**DATA SHOWN:**
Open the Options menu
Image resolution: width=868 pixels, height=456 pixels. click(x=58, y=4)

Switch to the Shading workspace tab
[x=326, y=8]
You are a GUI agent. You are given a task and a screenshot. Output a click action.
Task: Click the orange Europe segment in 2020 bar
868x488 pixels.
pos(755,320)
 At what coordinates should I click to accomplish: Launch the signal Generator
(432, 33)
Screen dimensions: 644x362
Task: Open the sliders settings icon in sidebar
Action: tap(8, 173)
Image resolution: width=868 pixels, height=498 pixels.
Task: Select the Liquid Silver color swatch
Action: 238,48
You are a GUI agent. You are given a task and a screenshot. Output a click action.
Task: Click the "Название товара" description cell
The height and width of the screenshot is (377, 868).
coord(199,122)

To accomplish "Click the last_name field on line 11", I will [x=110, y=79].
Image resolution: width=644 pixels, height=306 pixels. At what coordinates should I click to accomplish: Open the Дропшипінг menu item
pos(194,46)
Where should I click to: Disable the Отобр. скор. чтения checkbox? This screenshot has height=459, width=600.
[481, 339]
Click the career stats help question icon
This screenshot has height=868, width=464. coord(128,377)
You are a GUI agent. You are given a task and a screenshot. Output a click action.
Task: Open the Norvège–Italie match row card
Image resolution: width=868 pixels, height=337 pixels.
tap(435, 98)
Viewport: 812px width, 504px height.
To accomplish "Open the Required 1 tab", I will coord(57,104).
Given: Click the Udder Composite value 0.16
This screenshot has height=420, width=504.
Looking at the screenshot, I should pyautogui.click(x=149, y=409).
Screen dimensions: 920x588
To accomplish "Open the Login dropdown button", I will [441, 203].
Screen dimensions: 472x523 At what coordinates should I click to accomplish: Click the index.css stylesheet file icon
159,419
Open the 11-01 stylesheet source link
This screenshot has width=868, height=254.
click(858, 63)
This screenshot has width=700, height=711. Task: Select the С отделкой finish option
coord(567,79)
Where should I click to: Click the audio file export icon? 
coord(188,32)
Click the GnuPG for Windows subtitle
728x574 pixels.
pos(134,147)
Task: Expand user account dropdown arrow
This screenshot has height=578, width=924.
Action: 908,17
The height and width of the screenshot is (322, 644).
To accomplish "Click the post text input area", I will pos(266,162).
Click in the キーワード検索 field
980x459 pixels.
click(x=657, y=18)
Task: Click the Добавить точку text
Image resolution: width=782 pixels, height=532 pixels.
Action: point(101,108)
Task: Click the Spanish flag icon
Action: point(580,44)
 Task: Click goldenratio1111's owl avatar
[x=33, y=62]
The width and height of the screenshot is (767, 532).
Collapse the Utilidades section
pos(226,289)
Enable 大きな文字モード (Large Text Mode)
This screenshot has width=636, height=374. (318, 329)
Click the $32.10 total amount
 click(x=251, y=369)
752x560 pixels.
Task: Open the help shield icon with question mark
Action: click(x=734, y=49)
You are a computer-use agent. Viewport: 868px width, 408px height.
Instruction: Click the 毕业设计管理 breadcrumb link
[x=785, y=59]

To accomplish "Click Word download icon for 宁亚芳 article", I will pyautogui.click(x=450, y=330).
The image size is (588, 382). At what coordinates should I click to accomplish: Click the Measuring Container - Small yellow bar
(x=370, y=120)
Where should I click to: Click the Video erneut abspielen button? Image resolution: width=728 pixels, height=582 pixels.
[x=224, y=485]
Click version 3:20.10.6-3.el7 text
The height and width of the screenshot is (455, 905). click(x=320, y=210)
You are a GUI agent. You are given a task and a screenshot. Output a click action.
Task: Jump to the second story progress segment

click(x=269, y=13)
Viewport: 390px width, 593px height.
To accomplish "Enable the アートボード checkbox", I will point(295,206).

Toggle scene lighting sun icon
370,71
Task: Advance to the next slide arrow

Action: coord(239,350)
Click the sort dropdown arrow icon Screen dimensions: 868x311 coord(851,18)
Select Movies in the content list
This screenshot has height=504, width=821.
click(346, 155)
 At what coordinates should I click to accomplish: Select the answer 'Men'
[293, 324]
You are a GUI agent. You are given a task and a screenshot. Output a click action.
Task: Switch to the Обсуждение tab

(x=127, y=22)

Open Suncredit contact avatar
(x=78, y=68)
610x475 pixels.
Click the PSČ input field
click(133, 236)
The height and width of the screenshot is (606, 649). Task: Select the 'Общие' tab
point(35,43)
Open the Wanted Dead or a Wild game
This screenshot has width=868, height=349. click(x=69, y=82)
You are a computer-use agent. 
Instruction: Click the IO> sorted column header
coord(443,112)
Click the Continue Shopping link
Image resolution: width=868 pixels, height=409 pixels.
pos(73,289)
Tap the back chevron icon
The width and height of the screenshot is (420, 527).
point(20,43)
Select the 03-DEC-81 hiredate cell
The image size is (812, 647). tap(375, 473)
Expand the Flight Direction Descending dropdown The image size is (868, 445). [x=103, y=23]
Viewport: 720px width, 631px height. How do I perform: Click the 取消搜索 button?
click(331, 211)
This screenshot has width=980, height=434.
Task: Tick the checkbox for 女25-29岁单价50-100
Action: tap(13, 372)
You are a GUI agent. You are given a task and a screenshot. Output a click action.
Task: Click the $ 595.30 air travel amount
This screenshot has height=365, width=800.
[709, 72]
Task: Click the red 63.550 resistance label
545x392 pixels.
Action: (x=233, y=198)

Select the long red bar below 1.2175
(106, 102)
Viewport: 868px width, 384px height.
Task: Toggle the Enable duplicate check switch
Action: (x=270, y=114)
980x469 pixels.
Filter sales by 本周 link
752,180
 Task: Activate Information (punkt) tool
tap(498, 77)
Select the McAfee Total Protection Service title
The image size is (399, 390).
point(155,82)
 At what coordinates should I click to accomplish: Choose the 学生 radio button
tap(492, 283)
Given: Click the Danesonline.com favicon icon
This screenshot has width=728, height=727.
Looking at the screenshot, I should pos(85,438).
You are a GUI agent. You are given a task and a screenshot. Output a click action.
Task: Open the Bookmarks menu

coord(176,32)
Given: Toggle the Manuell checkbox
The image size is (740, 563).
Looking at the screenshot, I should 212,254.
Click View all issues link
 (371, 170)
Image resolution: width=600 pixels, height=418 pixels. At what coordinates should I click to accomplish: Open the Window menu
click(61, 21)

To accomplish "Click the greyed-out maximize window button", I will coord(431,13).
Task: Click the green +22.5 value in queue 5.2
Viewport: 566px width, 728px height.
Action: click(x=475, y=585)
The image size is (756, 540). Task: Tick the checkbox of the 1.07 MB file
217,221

**YOUR GOAL:**
Each line of the data should be reproduced exactly as it appears.

**RESULT BELOW:**
Open the Options menu
Image resolution: width=868 pixels, height=456 pixels. click(x=58, y=4)

Switch to the Shading workspace tab
[x=326, y=8]
You are a GUI agent. You are given a task and a screenshot. Output a click action.
Task: Click the orange Europe segment in 2020 bar
868x488 pixels.
pos(755,320)
 At what coordinates should I click to accomplish: Launch the signal Generator
(432, 33)
Screen dimensions: 644x362
Task: Open the sliders settings icon in sidebar
Action: tap(8, 173)
Image resolution: width=868 pixels, height=498 pixels.
Task: Select the Liquid Silver color swatch
Action: 238,48
You are a GUI agent. You are given a task and a screenshot. Output a click action.
Task: Click the "Название товара" description cell
The height and width of the screenshot is (377, 868).
coord(199,122)

To accomplish "Click the last_name field on line 11", I will [x=110, y=79].
Image resolution: width=644 pixels, height=306 pixels. At what coordinates should I click to accomplish: Open the Дропшипінг menu item
pos(194,46)
Where should I click to: Disable the Отобр. скор. чтения checkbox? This screenshot has height=459, width=600.
[481, 339]
Click the career stats help question icon
This screenshot has height=868, width=464. coord(128,377)
You are a GUI agent. You are given a task and a screenshot. Output a click action.
Task: Open the Norvège–Italie match row card
Image resolution: width=868 pixels, height=337 pixels.
tap(435, 98)
Viewport: 812px width, 504px height.
To accomplish "Open the Required 1 tab", I will coord(57,104).
Given: Click the Udder Composite value 0.16
This screenshot has height=420, width=504.
Looking at the screenshot, I should pyautogui.click(x=149, y=409).
Screen dimensions: 920x588
To accomplish "Open the Login dropdown button", I will [441, 203].
Screen dimensions: 472x523 At what coordinates should I click to accomplish: Click the index.css stylesheet file icon
159,419
Open the 11-01 stylesheet source link
This screenshot has width=868, height=254.
click(858, 63)
This screenshot has width=700, height=711. Task: Select the С отделкой finish option
coord(567,79)
Where should I click to: Click the audio file export icon? 
coord(188,32)
Click the GnuPG for Windows subtitle
728x574 pixels.
pos(134,147)
Task: Expand user account dropdown arrow
This screenshot has height=578, width=924.
Action: 908,17
The height and width of the screenshot is (322, 644).
To accomplish "Click the post text input area", I will pos(266,162).
Click in the キーワード検索 field
980x459 pixels.
click(x=657, y=18)
Task: Click the Добавить точку text
Image resolution: width=782 pixels, height=532 pixels.
Action: point(101,108)
Task: Click the Spanish flag icon
Action: point(580,44)
 Task: Click goldenratio1111's owl avatar
[x=33, y=62]
The width and height of the screenshot is (767, 532).
Collapse the Utilidades section
pos(226,289)
Enable 大きな文字モード (Large Text Mode)
This screenshot has width=636, height=374. (318, 329)
Click the $32.10 total amount
 click(x=251, y=369)
752x560 pixels.
Task: Open the help shield icon with question mark
Action: click(x=734, y=49)
You are a computer-use agent. Viewport: 868px width, 408px height.
Instruction: Click the 毕业设计管理 breadcrumb link
[x=785, y=59]

To accomplish "Click Word download icon for 宁亚芳 article", I will pyautogui.click(x=450, y=330).
The image size is (588, 382). At what coordinates should I click to accomplish: Click the Measuring Container - Small yellow bar
(x=370, y=120)
Where should I click to: Click the Video erneut abspielen button? Image resolution: width=728 pixels, height=582 pixels.
[x=224, y=485]
Click version 3:20.10.6-3.el7 text
The height and width of the screenshot is (455, 905). click(x=320, y=210)
You are a GUI agent. You are given a task and a screenshot. Output a click action.
Task: Jump to the second story progress segment

click(x=269, y=13)
Viewport: 390px width, 593px height.
To accomplish "Enable the アートボード checkbox", I will point(295,206).

Toggle scene lighting sun icon
370,71
Task: Advance to the next slide arrow

Action: coord(239,350)
Click the sort dropdown arrow icon Screen dimensions: 868x311 coord(851,18)
Select Movies in the content list
This screenshot has height=504, width=821.
click(346, 155)
 At what coordinates should I click to accomplish: Select the answer 'Men'
[293, 324]
You are a GUI agent. You are given a task and a screenshot. Output a click action.
Task: Switch to the Обсуждение tab

(x=127, y=22)

Open Suncredit contact avatar
(x=78, y=68)
610x475 pixels.
Click the PSČ input field
click(133, 236)
The height and width of the screenshot is (606, 649). Task: Select the 'Общие' tab
point(35,43)
Open the Wanted Dead or a Wild game
This screenshot has width=868, height=349. click(x=69, y=82)
You are a computer-use agent. 
Instruction: Click the IO> sorted column header
coord(443,112)
Click the Continue Shopping link
Image resolution: width=868 pixels, height=409 pixels.
pos(73,289)
Tap the back chevron icon
The width and height of the screenshot is (420, 527).
point(20,43)
Select the 03-DEC-81 hiredate cell
The image size is (812, 647). tap(375, 473)
Expand the Flight Direction Descending dropdown The image size is (868, 445). [x=103, y=23]
Viewport: 720px width, 631px height. How do I perform: Click the 取消搜索 button?
click(331, 211)
This screenshot has width=980, height=434.
Task: Tick the checkbox for 女25-29岁单价50-100
Action: tap(13, 372)
You are a GUI agent. You are given a task and a screenshot. Output a click action.
Task: Click the $ 595.30 air travel amount
This screenshot has height=365, width=800.
[709, 72]
Task: Click the red 63.550 resistance label
545x392 pixels.
Action: (x=233, y=198)

Select the long red bar below 1.2175
(106, 102)
Viewport: 868px width, 384px height.
Task: Toggle the Enable duplicate check switch
Action: (x=270, y=114)
980x469 pixels.
Filter sales by 本周 link
752,180
 Task: Activate Information (punkt) tool
tap(498, 77)
Select the McAfee Total Protection Service title
The image size is (399, 390).
point(155,82)
 At what coordinates should I click to accomplish: Choose the 学生 radio button
tap(492, 283)
Given: Click the Danesonline.com favicon icon
This screenshot has width=728, height=727.
Looking at the screenshot, I should pos(85,438).
You are a GUI agent. You are given a task and a screenshot. Output a click action.
Task: Open the Bookmarks menu

coord(176,32)
Given: Toggle the Manuell checkbox
The image size is (740, 563).
Looking at the screenshot, I should 212,254.
Click View all issues link
 (371, 170)
Image resolution: width=600 pixels, height=418 pixels. At what coordinates should I click to accomplish: Open the Window menu
click(61, 21)

To accomplish "Click the greyed-out maximize window button", I will coord(431,13).
Task: Click the green +22.5 value in queue 5.2
Viewport: 566px width, 728px height.
Action: click(x=475, y=585)
The image size is (756, 540). Task: Tick the checkbox of the 1.07 MB file
217,221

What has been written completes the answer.